(Dataset records)
Start of Block

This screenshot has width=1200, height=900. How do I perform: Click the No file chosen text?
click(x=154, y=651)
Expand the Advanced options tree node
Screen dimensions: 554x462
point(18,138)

End of Block

All the records above need to be printed exactly.

* Finished exercise:
This screenshot has width=1200, height=900. How do I perform: Click the No file chosen text?
click(x=154, y=651)
Expand the Advanced options tree node
Screen dimensions: 554x462
point(18,138)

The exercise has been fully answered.